[Records from a data source]

····················

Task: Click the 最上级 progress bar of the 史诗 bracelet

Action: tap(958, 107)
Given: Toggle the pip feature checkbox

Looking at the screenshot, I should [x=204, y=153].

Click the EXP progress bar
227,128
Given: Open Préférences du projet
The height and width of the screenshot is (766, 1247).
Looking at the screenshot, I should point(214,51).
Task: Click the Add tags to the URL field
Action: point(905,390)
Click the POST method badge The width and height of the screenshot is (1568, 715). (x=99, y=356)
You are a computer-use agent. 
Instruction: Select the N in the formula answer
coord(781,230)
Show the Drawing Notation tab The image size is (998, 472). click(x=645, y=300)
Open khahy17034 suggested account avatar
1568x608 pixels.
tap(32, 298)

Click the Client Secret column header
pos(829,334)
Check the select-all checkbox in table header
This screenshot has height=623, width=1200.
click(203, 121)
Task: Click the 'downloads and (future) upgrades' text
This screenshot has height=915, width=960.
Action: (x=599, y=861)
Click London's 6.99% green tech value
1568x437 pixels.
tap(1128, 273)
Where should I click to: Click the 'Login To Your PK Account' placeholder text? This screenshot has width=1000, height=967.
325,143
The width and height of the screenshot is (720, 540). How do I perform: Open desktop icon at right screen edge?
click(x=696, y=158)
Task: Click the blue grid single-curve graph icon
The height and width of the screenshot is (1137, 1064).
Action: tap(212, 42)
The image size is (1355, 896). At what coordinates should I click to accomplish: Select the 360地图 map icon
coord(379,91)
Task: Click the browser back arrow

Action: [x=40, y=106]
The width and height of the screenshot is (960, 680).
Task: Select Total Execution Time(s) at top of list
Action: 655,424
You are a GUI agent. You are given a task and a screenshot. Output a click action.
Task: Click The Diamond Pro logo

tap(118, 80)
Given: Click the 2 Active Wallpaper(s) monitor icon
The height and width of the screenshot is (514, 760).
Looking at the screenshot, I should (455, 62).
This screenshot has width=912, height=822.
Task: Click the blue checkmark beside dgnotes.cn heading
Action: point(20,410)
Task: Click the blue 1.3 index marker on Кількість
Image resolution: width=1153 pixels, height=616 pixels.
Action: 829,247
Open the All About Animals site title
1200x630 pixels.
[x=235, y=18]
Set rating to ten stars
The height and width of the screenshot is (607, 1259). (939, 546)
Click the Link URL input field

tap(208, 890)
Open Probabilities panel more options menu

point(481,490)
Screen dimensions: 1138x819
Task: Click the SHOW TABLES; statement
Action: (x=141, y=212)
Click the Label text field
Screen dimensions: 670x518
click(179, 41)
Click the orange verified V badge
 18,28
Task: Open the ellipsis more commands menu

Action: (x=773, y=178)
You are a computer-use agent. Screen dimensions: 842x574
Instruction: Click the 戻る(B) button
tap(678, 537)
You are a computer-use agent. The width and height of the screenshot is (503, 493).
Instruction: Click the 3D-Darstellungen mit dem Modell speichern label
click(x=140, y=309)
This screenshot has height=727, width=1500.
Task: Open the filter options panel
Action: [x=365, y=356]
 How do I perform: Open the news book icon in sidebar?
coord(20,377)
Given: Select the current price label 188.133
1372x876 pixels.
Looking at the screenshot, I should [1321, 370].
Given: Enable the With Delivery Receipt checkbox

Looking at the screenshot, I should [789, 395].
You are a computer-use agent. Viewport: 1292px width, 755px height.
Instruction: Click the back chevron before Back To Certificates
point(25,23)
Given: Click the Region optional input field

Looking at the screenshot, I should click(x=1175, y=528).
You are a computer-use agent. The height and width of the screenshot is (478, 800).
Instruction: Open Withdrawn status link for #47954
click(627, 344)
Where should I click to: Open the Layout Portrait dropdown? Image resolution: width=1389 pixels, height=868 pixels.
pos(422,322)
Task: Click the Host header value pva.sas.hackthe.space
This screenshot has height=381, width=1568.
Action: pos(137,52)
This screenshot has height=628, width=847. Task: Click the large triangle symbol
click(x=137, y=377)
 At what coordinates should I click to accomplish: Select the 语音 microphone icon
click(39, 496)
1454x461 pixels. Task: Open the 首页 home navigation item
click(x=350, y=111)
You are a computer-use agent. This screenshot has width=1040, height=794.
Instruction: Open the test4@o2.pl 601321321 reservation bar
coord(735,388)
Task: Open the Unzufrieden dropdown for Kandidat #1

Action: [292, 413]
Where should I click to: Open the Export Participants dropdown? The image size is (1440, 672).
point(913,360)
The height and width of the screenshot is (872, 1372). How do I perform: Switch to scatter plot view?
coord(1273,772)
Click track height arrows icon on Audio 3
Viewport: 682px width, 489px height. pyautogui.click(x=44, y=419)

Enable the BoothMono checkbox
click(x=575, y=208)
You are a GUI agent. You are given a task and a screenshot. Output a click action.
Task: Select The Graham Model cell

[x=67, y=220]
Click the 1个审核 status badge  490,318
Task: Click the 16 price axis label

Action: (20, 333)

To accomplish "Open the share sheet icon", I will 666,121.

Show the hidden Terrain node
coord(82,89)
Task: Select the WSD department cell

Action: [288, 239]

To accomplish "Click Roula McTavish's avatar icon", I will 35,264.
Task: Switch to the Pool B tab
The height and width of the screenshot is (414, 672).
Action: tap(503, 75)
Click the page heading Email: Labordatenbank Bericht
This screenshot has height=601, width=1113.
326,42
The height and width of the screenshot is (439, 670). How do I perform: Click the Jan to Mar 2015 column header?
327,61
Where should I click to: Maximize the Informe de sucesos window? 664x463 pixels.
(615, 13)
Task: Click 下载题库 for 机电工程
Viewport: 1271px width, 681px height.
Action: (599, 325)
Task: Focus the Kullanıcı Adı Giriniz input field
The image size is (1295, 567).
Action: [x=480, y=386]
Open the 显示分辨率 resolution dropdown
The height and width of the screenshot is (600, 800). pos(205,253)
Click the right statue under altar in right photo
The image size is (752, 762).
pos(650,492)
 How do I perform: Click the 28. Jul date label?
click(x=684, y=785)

····················

**Problem description**. Every entry that appears above should be duplicated exactly.

**Response**.
Task: Click the 最上级 progress bar of the 史诗 bracelet

Action: tap(958, 107)
Given: Toggle the pip feature checkbox

Looking at the screenshot, I should [x=204, y=153].

Click the EXP progress bar
227,128
Given: Open Préférences du projet
The height and width of the screenshot is (766, 1247).
Looking at the screenshot, I should point(214,51).
Task: Click the Add tags to the URL field
Action: point(905,390)
Click the POST method badge The width and height of the screenshot is (1568, 715). (x=99, y=356)
You are a computer-use agent. 
Instruction: Select the N in the formula answer
coord(781,230)
Show the Drawing Notation tab The image size is (998, 472). click(x=645, y=300)
Open khahy17034 suggested account avatar
1568x608 pixels.
tap(32, 298)

Click the Client Secret column header
pos(829,334)
Check the select-all checkbox in table header
This screenshot has height=623, width=1200.
click(203, 121)
Task: Click the 'downloads and (future) upgrades' text
This screenshot has height=915, width=960.
Action: (x=599, y=861)
Click London's 6.99% green tech value
1568x437 pixels.
tap(1128, 273)
Where should I click to: Click the 'Login To Your PK Account' placeholder text? This screenshot has width=1000, height=967.
325,143
The width and height of the screenshot is (720, 540). How do I perform: Open desktop icon at right screen edge?
click(x=696, y=158)
Task: Click the blue grid single-curve graph icon
The height and width of the screenshot is (1137, 1064).
Action: tap(212, 42)
The image size is (1355, 896). At what coordinates should I click to accomplish: Select the 360地图 map icon
coord(379,91)
Task: Click the browser back arrow

Action: [x=40, y=106]
The width and height of the screenshot is (960, 680).
Task: Select Total Execution Time(s) at top of list
Action: 655,424
You are a GUI agent. You are given a task and a screenshot. Output a click action.
Task: Click The Diamond Pro logo

tap(118, 80)
Given: Click the 2 Active Wallpaper(s) monitor icon
The height and width of the screenshot is (514, 760).
Looking at the screenshot, I should (455, 62).
This screenshot has width=912, height=822.
Task: Click the blue checkmark beside dgnotes.cn heading
Action: point(20,410)
Task: Click the blue 1.3 index marker on Кількість
Image resolution: width=1153 pixels, height=616 pixels.
Action: 829,247
Open the All About Animals site title
1200x630 pixels.
[x=235, y=18]
Set rating to ten stars
The height and width of the screenshot is (607, 1259). (939, 546)
Click the Link URL input field

tap(208, 890)
Open Probabilities panel more options menu

point(481,490)
Screen dimensions: 1138x819
Task: Click the SHOW TABLES; statement
Action: (x=141, y=212)
Click the Label text field
Screen dimensions: 670x518
click(179, 41)
Click the orange verified V badge
 18,28
Task: Open the ellipsis more commands menu

Action: (x=773, y=178)
You are a computer-use agent. Screen dimensions: 842x574
Instruction: Click the 戻る(B) button
tap(678, 537)
You are a computer-use agent. The width and height of the screenshot is (503, 493).
Instruction: Click the 3D-Darstellungen mit dem Modell speichern label
click(x=140, y=309)
This screenshot has height=727, width=1500.
Task: Open the filter options panel
Action: [x=365, y=356]
 How do I perform: Open the news book icon in sidebar?
coord(20,377)
Given: Select the current price label 188.133
1372x876 pixels.
Looking at the screenshot, I should [1321, 370].
Given: Enable the With Delivery Receipt checkbox

Looking at the screenshot, I should [789, 395].
You are a computer-use agent. Viewport: 1292px width, 755px height.
Instruction: Click the back chevron before Back To Certificates
point(25,23)
Given: Click the Region optional input field

Looking at the screenshot, I should click(x=1175, y=528).
You are a computer-use agent. The height and width of the screenshot is (478, 800).
Instruction: Open Withdrawn status link for #47954
click(627, 344)
Where should I click to: Open the Layout Portrait dropdown? Image resolution: width=1389 pixels, height=868 pixels.
pos(422,322)
Task: Click the Host header value pva.sas.hackthe.space
This screenshot has height=381, width=1568.
Action: pos(137,52)
This screenshot has height=628, width=847. Task: Click the large triangle symbol
click(x=137, y=377)
 At what coordinates should I click to accomplish: Select the 语音 microphone icon
click(39, 496)
1454x461 pixels. Task: Open the 首页 home navigation item
click(x=350, y=111)
You are a computer-use agent. This screenshot has width=1040, height=794.
Instruction: Open the test4@o2.pl 601321321 reservation bar
coord(735,388)
Task: Open the Unzufrieden dropdown for Kandidat #1

Action: [292, 413]
Where should I click to: Open the Export Participants dropdown? The image size is (1440, 672).
point(913,360)
The height and width of the screenshot is (872, 1372). How do I perform: Switch to scatter plot view?
coord(1273,772)
Click track height arrows icon on Audio 3
Viewport: 682px width, 489px height. pyautogui.click(x=44, y=419)

Enable the BoothMono checkbox
click(x=575, y=208)
You are a GUI agent. You are given a task and a screenshot. Output a click action.
Task: Select The Graham Model cell

[x=67, y=220]
Click the 1个审核 status badge  490,318
Task: Click the 16 price axis label

Action: (20, 333)

To accomplish "Open the share sheet icon", I will 666,121.

Show the hidden Terrain node
coord(82,89)
Task: Select the WSD department cell

Action: [288, 239]

To accomplish "Click Roula McTavish's avatar icon", I will 35,264.
Task: Switch to the Pool B tab
The height and width of the screenshot is (414, 672).
Action: tap(503, 75)
Click the page heading Email: Labordatenbank Bericht
This screenshot has height=601, width=1113.
326,42
The height and width of the screenshot is (439, 670). How do I perform: Click the Jan to Mar 2015 column header?
327,61
Where should I click to: Maximize the Informe de sucesos window? 664x463 pixels.
(615, 13)
Task: Click 下载题库 for 机电工程
Viewport: 1271px width, 681px height.
Action: (599, 325)
Task: Focus the Kullanıcı Adı Giriniz input field
The image size is (1295, 567).
Action: [x=480, y=386]
Open the 显示分辨率 resolution dropdown
The height and width of the screenshot is (600, 800). pos(205,253)
Click the right statue under altar in right photo
The image size is (752, 762).
pos(650,492)
 How do I perform: Click the 28. Jul date label?
click(x=684, y=785)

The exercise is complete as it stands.